The impact of what charitably be called “doctrine creep” is not hard to fathom. If the USCIS were to use the Kazarian final merits analysis on top of the already existing adjudicatory regiment, the meaning of “extraordinary ability” would be transformed beyond recognition. When Congress enacted the standards for visa petitions, it intended adjudicators to faithfully apply those standards to either approve or deny the petitions. The infusion of the Kazarian “final merits determination” to visa adjudications would allow USCIS adjudicators to impermissibly stray from those standards, and add needless subjectivity into the decision making process.

Whether we like it or not, the two part test, based on the USCIS’s interpretation of Kazarian is here to stay with us – at least for now. Post Kazarian decisions have generally affirmed the two-part test and final merits determination analysis notwithstanding the holding in Buletini, which held, “[o]nce it is established that the alien’s evidence is sufficient to meet three of the criteria listed in 8 C.F.R. § 204.5(h)(3), the alien must be deemed to have extraordinary ability unless the INS sets forth specific and substantiated reasons for its finding that the alien does not meet extraordinary ability.” Under this burden shifting approach in Buletini, the petitioner should be deemed qualified, and the burden then shifts  onto  the  Service to reject the evidence that meet the criteria, if suppose, it finds that the evidence was  fraudulent or too dated and stale. Moreover, even while courts have adopted the final merits analysis, they seem to also be upholding the USCIS’s conflation of the step one analysis with the step two analysis.

**Written instruction 1**
Repeat word for word the part of the passage on the Kazarian final merits analysis starting at "The impact of" and ending at "decision making process.".
**Written instruction 2**
According to the passage on the Kazarian final merits analysis, what did Congress intend adjudicators to do with the standards for visa petitions?
**Written instruction 3**
Condense the paragraph of the Kazarian passage that begins "Whether we like it or not" into a bulleted list that keeps its main facts.

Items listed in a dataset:
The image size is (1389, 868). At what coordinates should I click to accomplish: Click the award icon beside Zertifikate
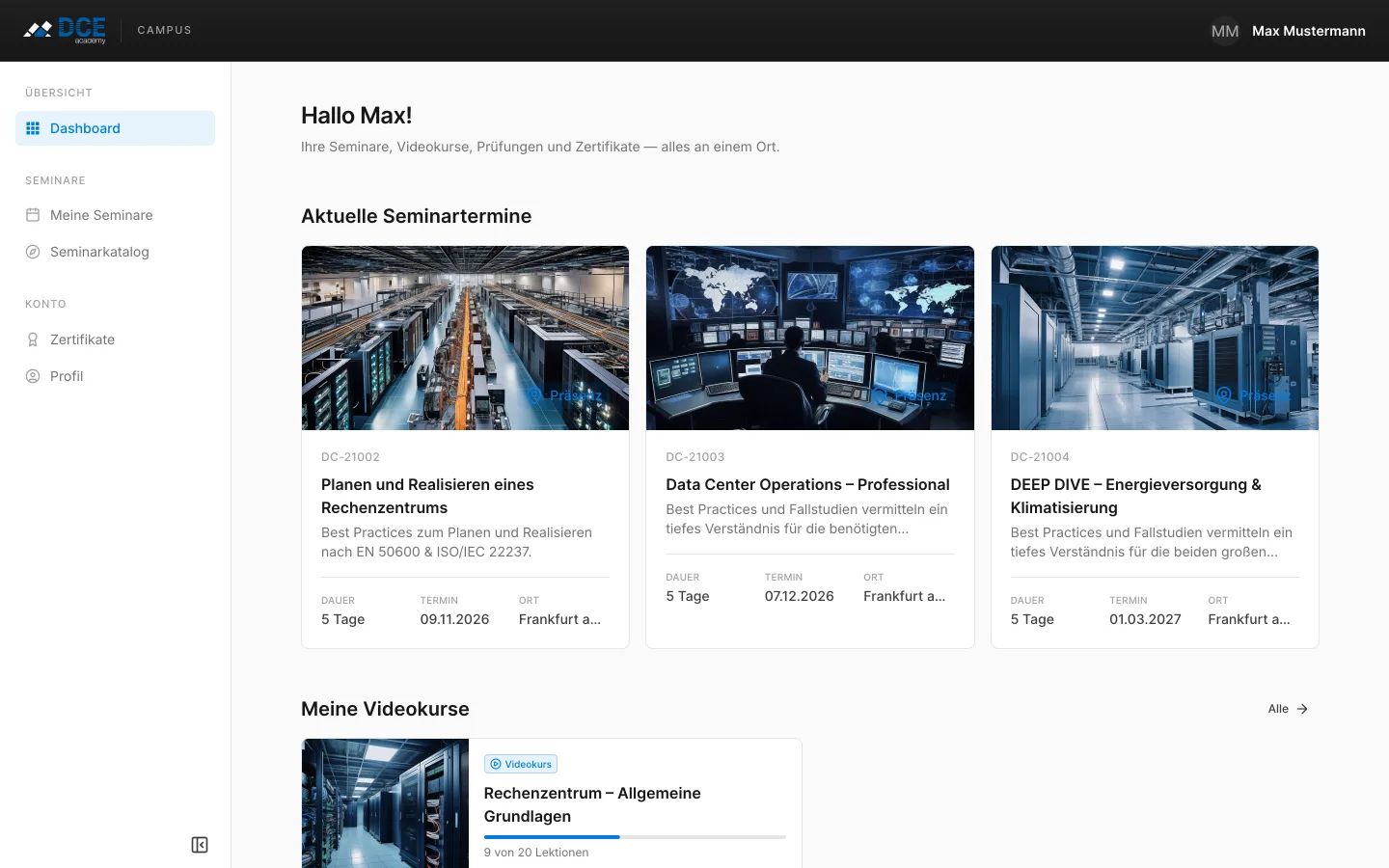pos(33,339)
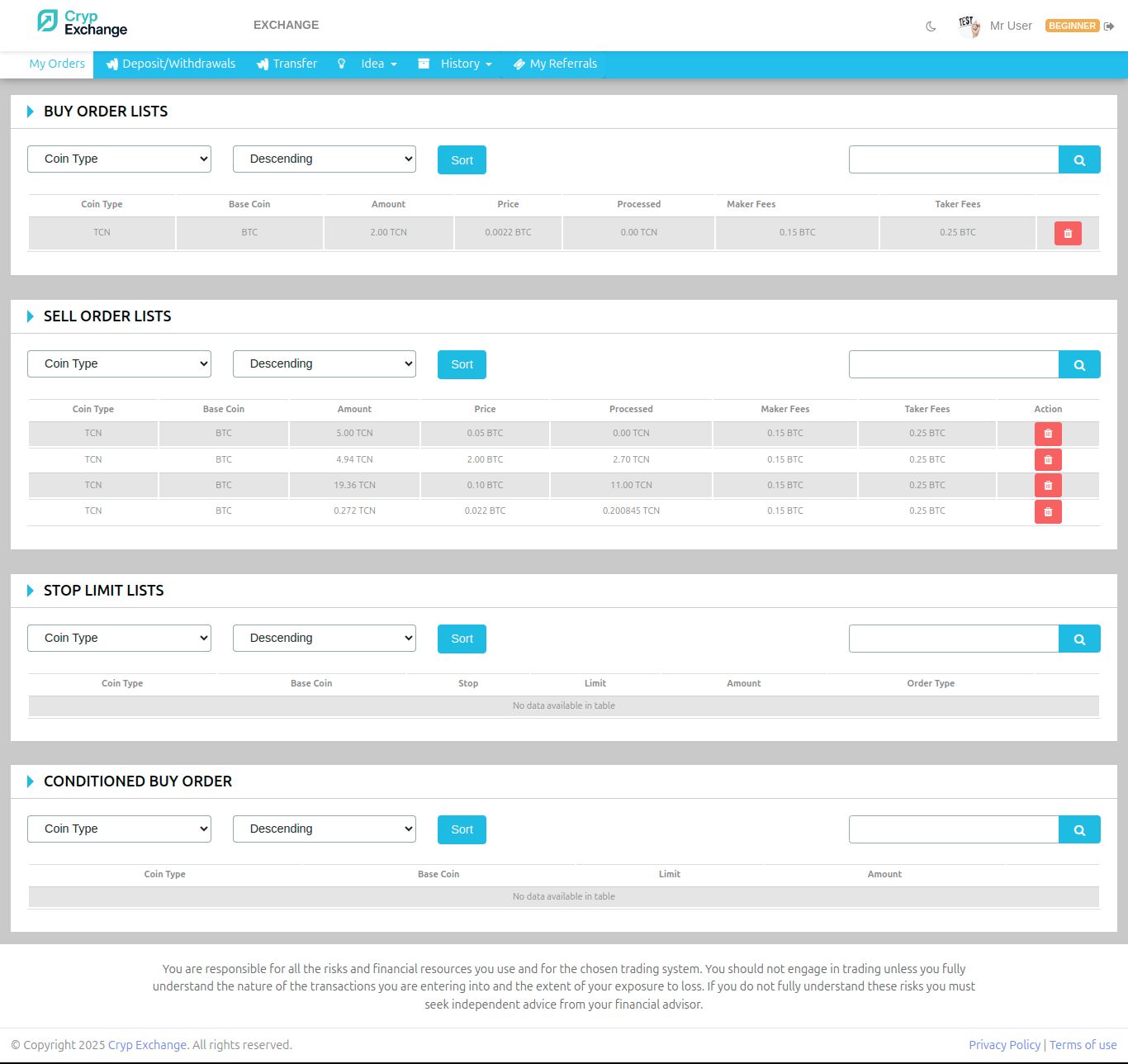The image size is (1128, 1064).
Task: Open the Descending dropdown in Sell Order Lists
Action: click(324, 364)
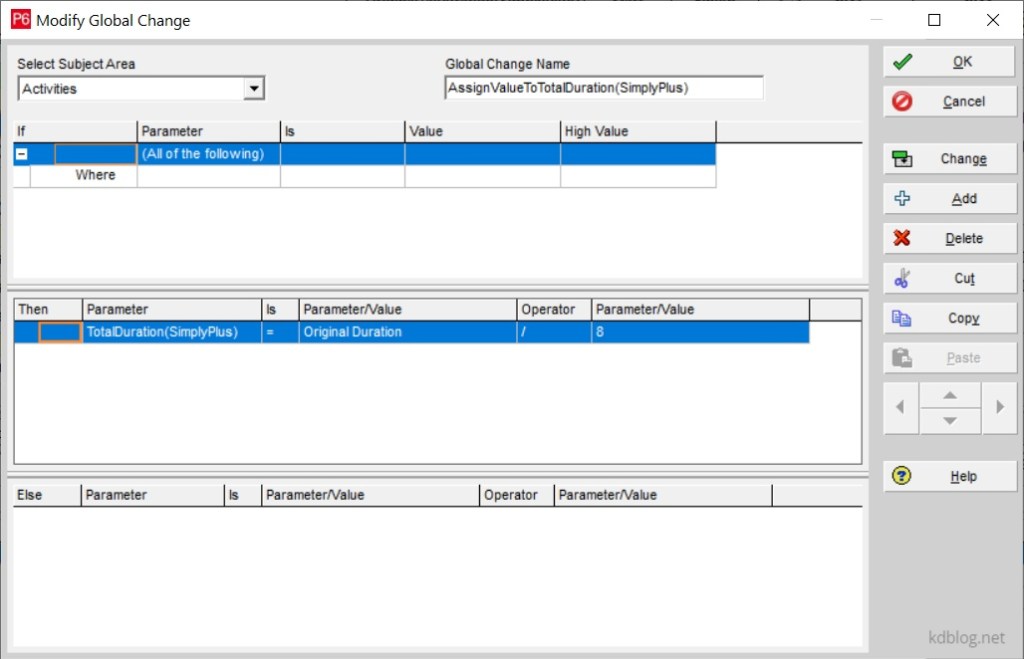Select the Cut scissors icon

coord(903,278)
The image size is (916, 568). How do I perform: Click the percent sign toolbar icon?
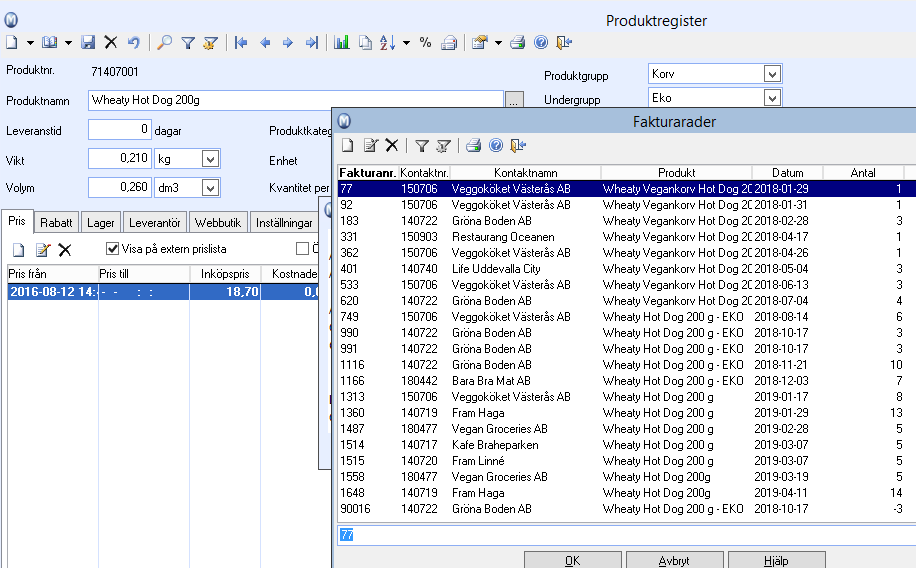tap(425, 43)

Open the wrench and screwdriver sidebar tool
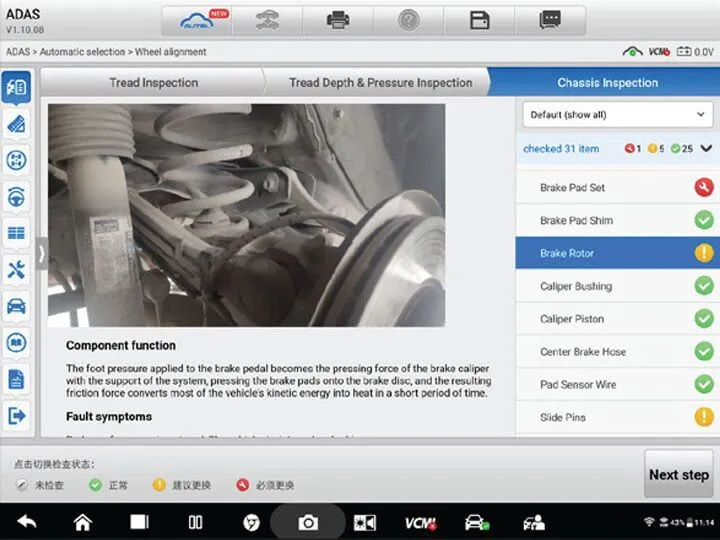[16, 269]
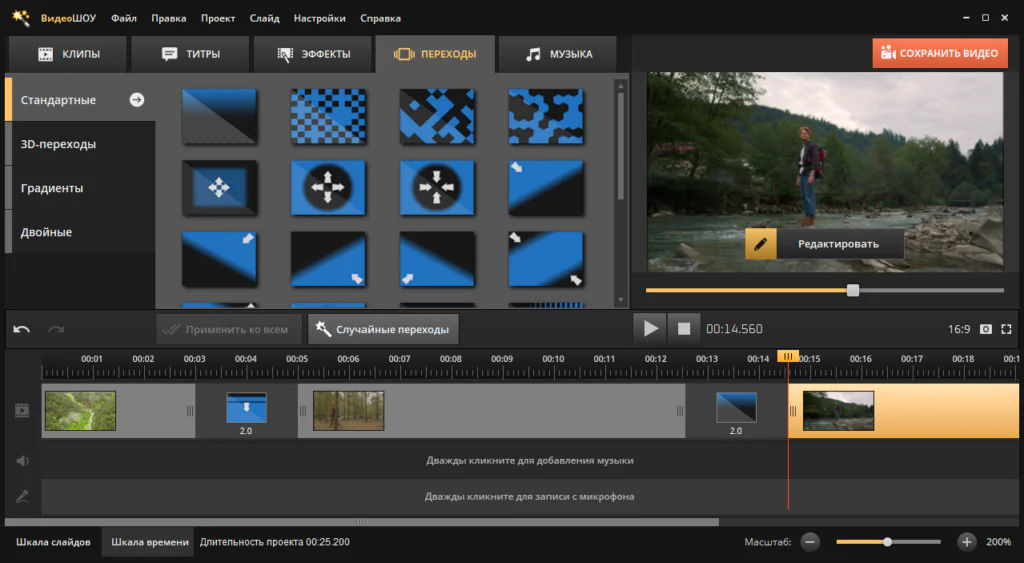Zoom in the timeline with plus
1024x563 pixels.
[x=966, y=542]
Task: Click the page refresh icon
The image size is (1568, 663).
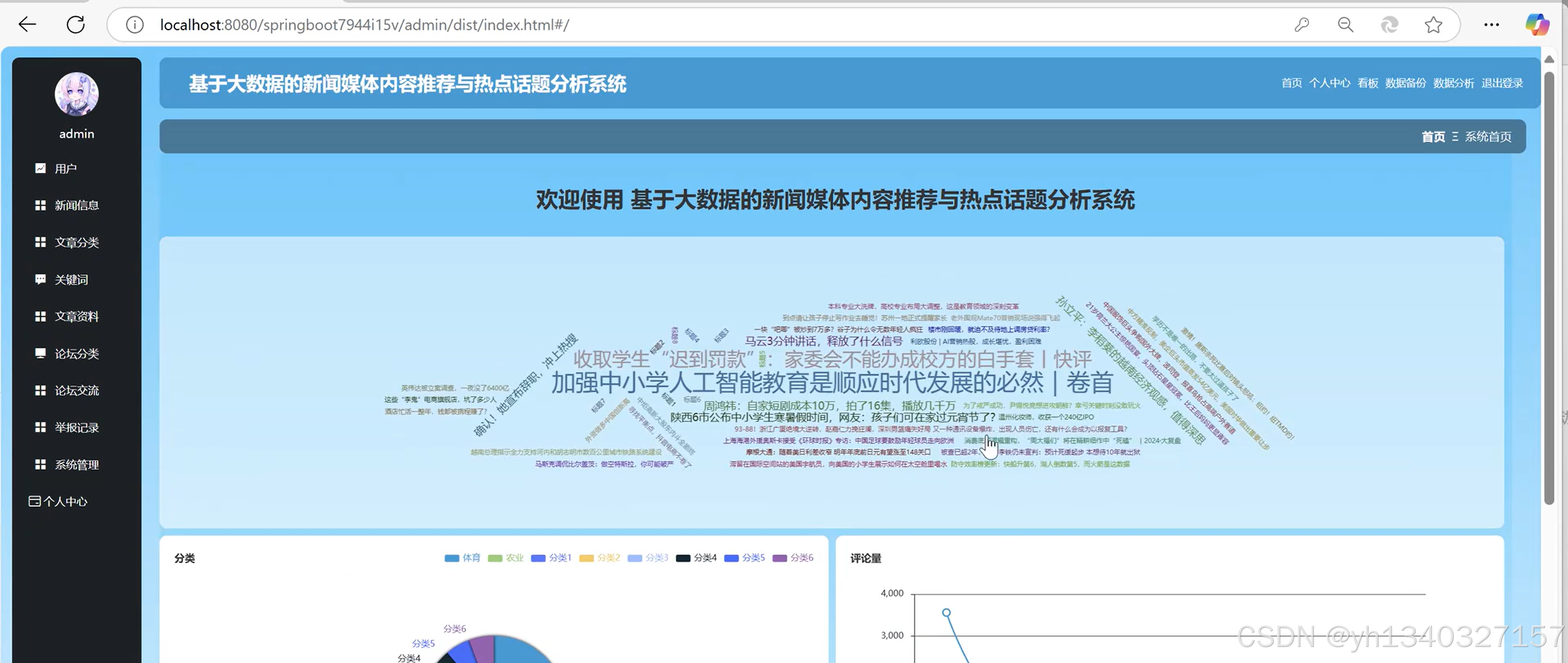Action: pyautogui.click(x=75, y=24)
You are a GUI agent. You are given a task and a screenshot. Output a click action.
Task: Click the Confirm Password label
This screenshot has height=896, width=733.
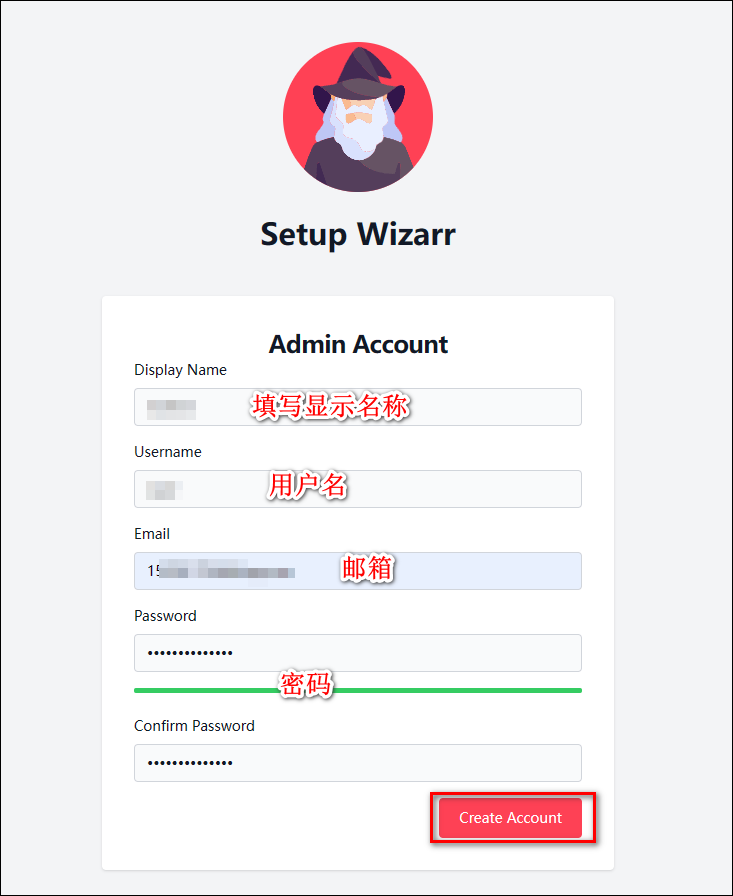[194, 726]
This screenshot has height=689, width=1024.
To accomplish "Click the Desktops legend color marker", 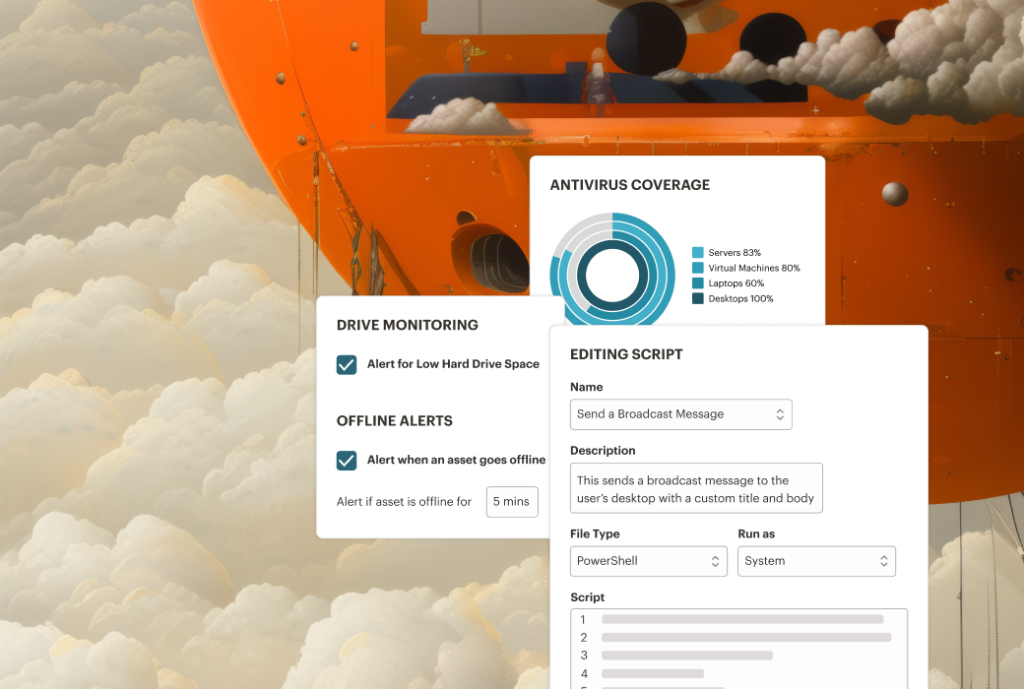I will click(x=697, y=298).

**Right answer 1**
The impact of what charitably be called “doctrine creep” is not hard to fathom. If the USCIS were to use the Kazarian final merits analysis on top of the already existing adjudicatory regiment, the meaning of “extraordinary ability” would be transformed beyond recognition. When Congress enacted the standards for visa petitions, it intended adjudicators to faithfully apply those standards to either approve or deny the petitions. The infusion of the Kazarian “final merits determination” to visa adjudications would allow USCIS adjudicators to impermissibly stray from those standards, and add needless subjectivity into the decision making process.

**Right answer 2**
Congress intended adjudicators to faithfully apply those standards to either approve or deny the petitions.

**Right answer 3**
- The two-part test, based on the USCIS's interpretation of Kazarian, remains in place, at least for now.
- Post-Kazarian decisions have generally affirmed the two-part test and the final merits determination analysis, despite the holding in Buletini.
- Buletini held that once an alien's evidence meets three of the criteria in 8 C.F.R. § 204.5(h)(3), the alien must be deemed to have extraordinary ability unless the INS gives specific and substantiated reasons for finding otherwise.
- Under that burden-shifting approach, the petitioner is deemed qualified, and the burden shifts to the Service to reject the evidence, for instance if it finds the evidence fraudulent or too dated and stale.
- Even where courts have adopted the final merits analysis, they also seem to be upholding the USCIS's conflation of the step one analysis with the step two analysis.